## Saved entries
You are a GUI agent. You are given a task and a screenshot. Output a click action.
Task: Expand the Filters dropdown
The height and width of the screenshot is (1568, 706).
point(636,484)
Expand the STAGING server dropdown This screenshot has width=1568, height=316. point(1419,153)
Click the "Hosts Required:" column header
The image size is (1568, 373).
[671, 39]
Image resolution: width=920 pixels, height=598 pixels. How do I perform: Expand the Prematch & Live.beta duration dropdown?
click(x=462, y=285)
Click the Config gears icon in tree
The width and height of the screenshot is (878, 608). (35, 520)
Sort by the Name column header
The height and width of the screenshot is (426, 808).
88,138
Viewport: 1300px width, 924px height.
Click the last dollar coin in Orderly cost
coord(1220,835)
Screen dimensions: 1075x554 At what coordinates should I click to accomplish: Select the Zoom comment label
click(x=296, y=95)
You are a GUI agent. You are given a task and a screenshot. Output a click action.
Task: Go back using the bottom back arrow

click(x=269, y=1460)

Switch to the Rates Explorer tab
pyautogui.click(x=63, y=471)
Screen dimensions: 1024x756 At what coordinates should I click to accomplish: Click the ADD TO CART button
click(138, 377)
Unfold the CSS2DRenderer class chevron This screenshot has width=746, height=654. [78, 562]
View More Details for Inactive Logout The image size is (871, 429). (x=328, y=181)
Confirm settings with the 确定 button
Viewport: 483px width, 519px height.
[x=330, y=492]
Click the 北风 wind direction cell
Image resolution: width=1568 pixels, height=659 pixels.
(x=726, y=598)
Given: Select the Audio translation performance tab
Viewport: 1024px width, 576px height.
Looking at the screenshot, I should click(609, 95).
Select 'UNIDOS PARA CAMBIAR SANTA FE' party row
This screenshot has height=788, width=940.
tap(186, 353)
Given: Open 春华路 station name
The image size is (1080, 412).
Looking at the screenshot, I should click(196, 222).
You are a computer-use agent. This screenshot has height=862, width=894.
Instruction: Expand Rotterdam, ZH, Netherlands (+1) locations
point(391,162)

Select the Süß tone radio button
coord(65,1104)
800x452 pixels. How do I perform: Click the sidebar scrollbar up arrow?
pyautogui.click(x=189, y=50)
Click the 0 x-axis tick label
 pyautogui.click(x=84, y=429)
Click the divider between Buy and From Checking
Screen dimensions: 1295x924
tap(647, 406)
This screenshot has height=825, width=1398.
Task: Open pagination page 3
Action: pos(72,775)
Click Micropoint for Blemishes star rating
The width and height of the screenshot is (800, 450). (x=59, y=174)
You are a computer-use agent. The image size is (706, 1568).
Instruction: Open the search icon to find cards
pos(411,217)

## Exercise requirements
I need every line of the data that has the word "computer"; please list them.

## Answer below
You are a computer-use agent. This screenshot has height=862, width=894.
You are a computer-use agent. The image size is (706, 1568).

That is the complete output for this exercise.